Dataset records:
____

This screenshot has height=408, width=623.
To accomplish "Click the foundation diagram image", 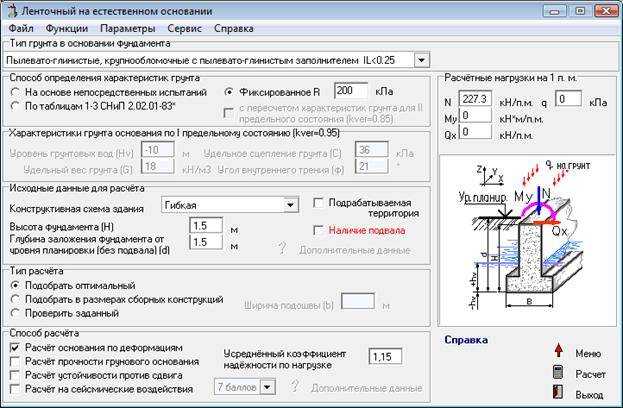I will [x=526, y=241].
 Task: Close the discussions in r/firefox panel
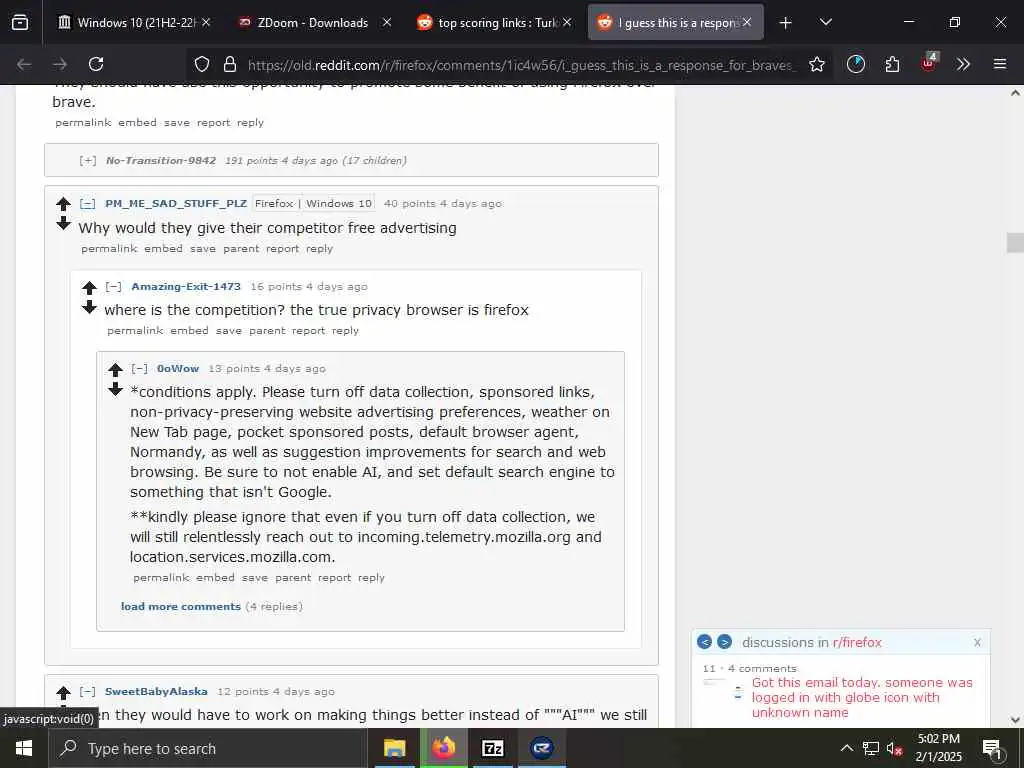coord(977,643)
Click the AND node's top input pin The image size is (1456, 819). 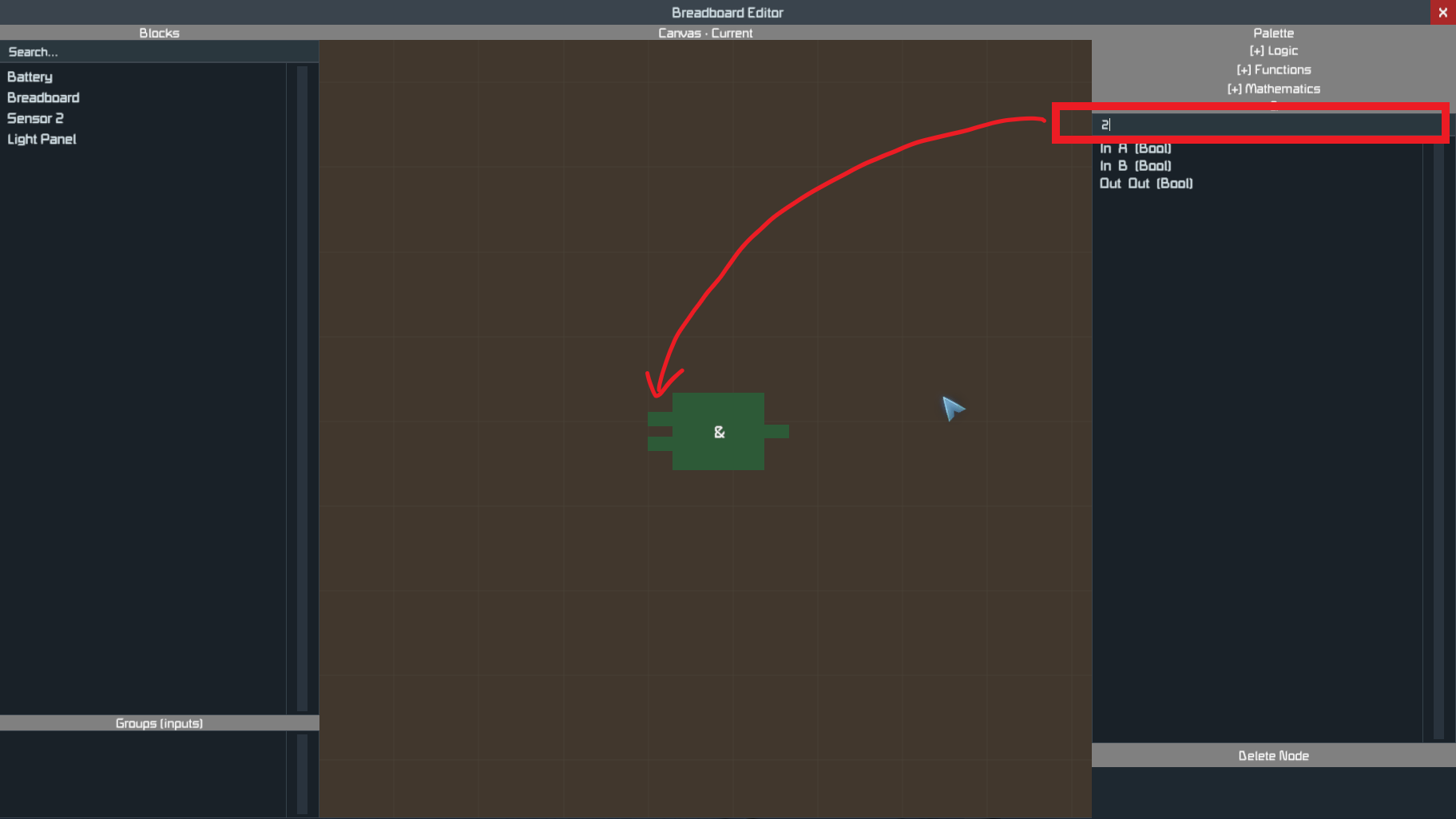pyautogui.click(x=660, y=418)
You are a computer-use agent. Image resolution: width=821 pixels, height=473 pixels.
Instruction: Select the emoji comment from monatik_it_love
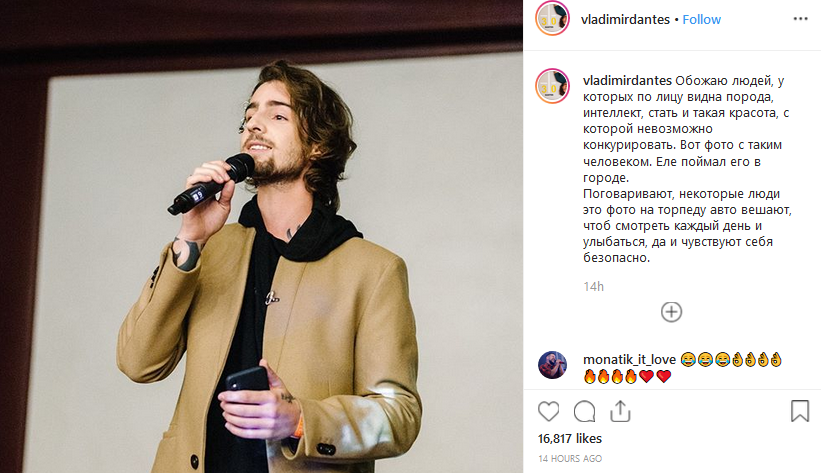point(683,368)
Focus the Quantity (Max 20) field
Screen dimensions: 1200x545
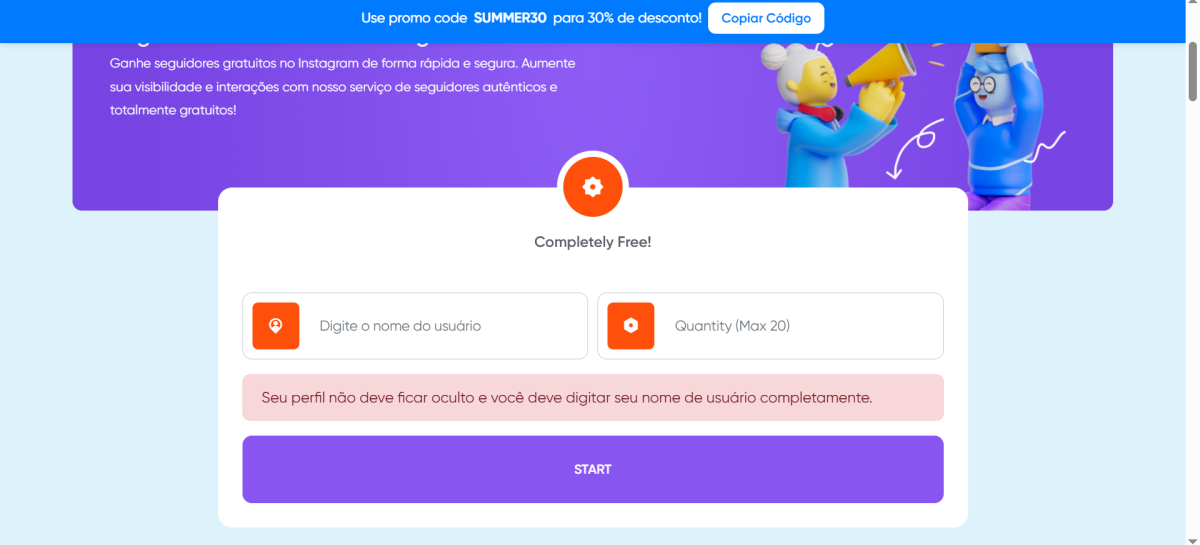tap(770, 326)
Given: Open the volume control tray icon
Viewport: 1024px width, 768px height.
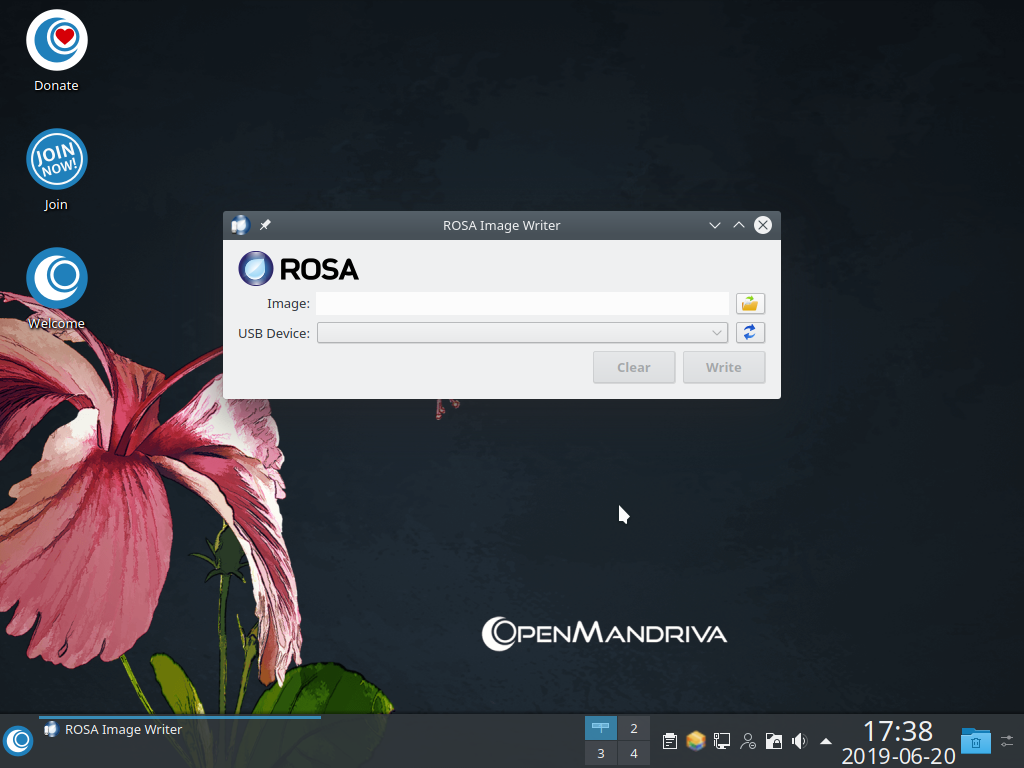Looking at the screenshot, I should point(799,741).
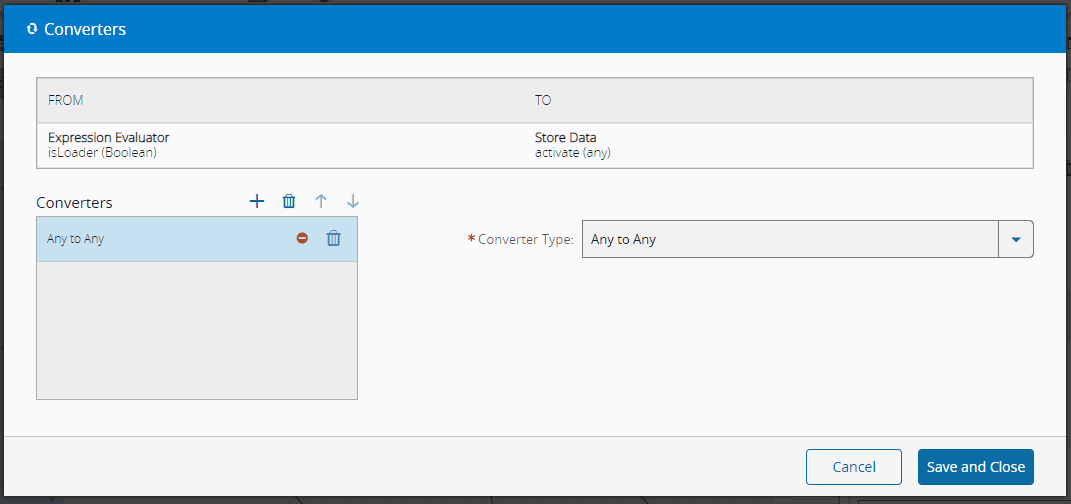Click the Converter Type 'Any to Any' field
The width and height of the screenshot is (1071, 504).
pos(790,239)
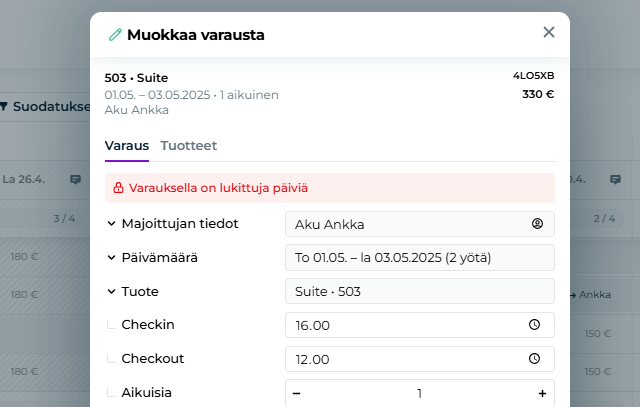The height and width of the screenshot is (407, 640).
Task: Expand the Majoittujan tiedot section
Action: (x=111, y=224)
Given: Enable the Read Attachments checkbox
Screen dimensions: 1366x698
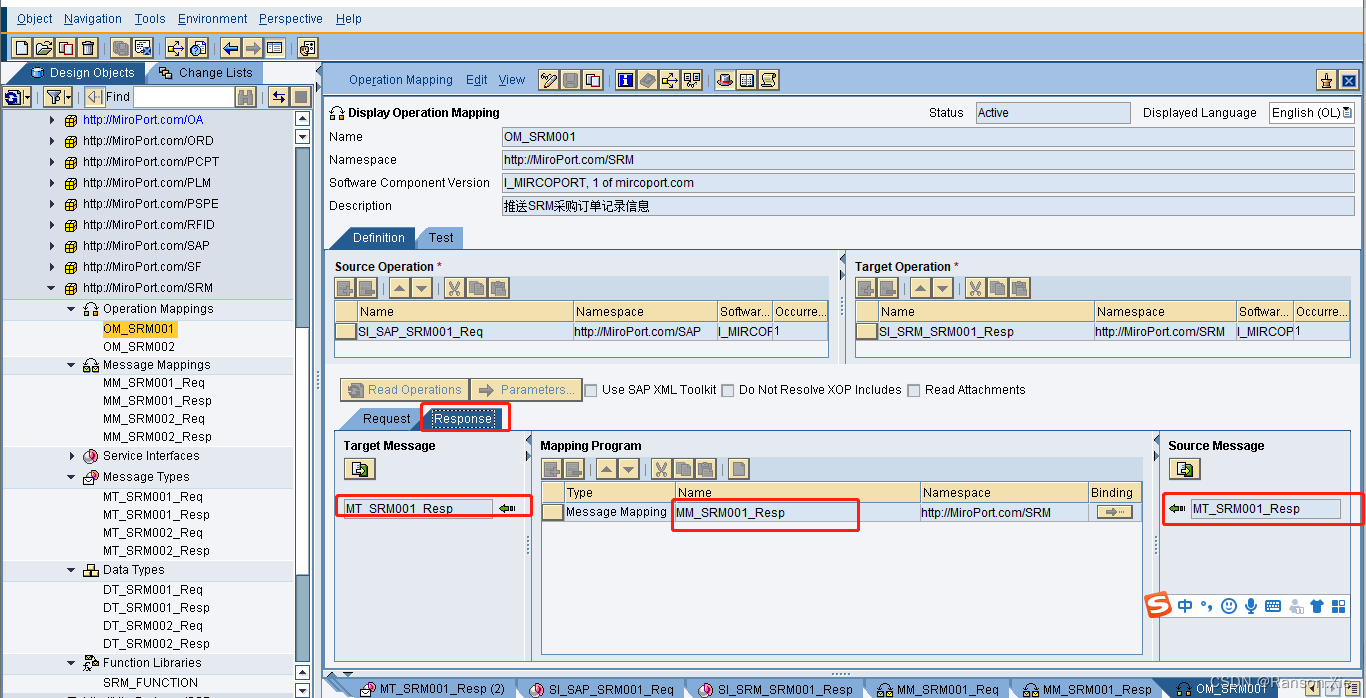Looking at the screenshot, I should (913, 390).
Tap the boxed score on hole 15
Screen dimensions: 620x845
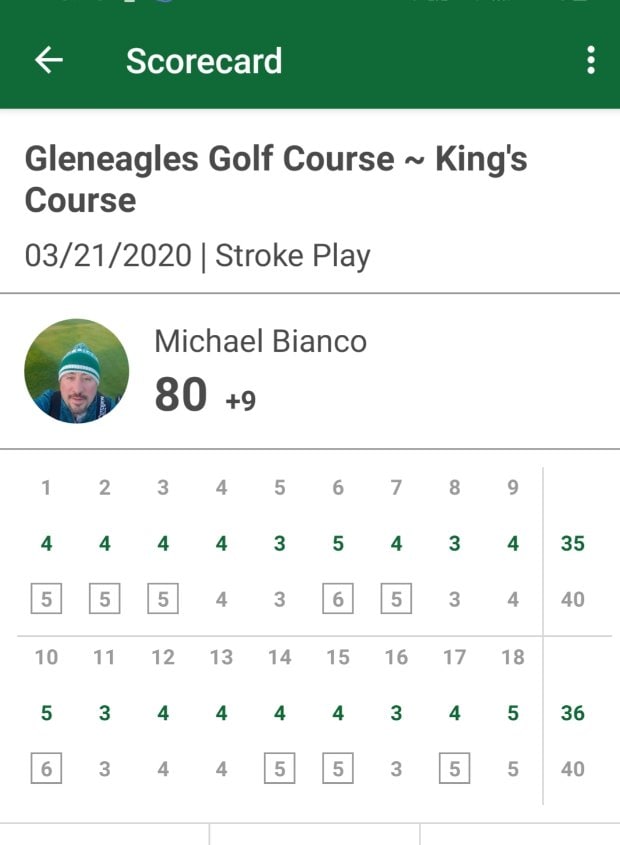coord(338,769)
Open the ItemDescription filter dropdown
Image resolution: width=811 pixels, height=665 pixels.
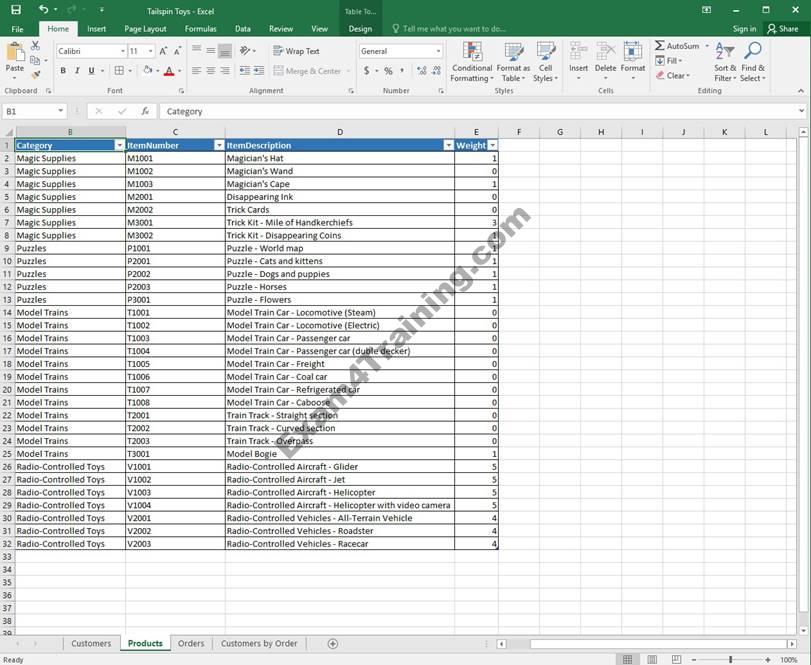point(448,146)
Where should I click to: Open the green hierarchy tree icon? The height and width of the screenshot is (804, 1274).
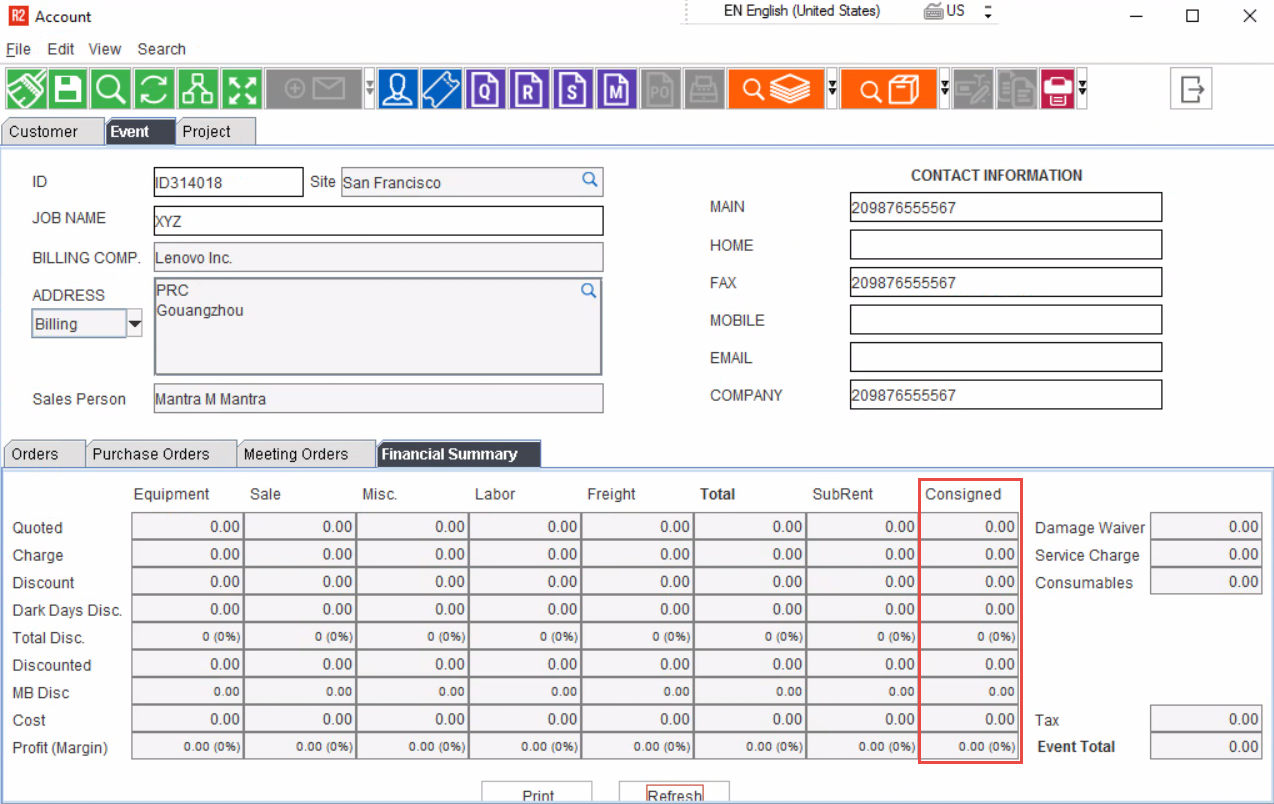point(197,89)
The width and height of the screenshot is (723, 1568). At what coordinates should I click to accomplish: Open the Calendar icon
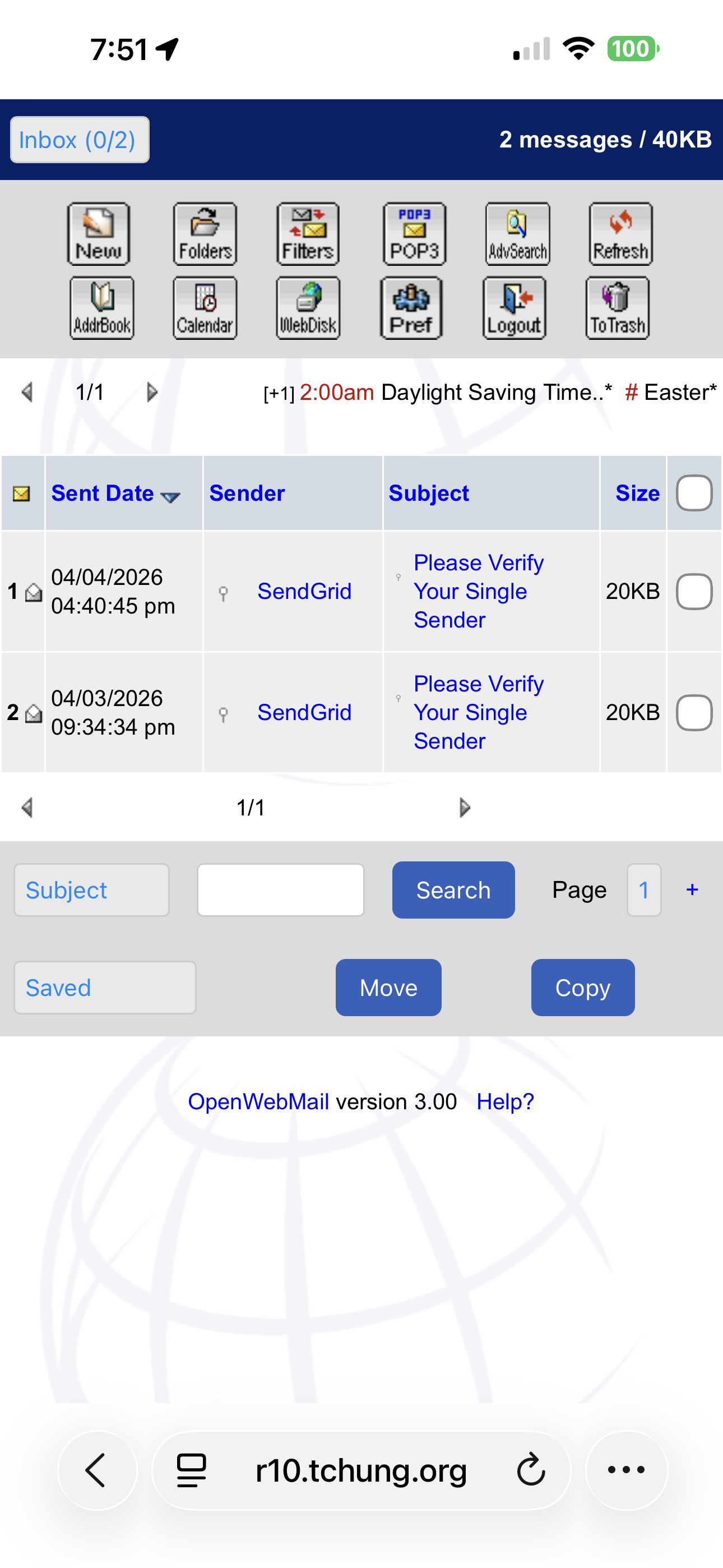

____

▶ **Directions for this task**
Bring together each line above where the string "Given" turns up.

▶ **Result of the task**
Given: Open the volume control tray icon
Given: Enable the Read Attachments checkbox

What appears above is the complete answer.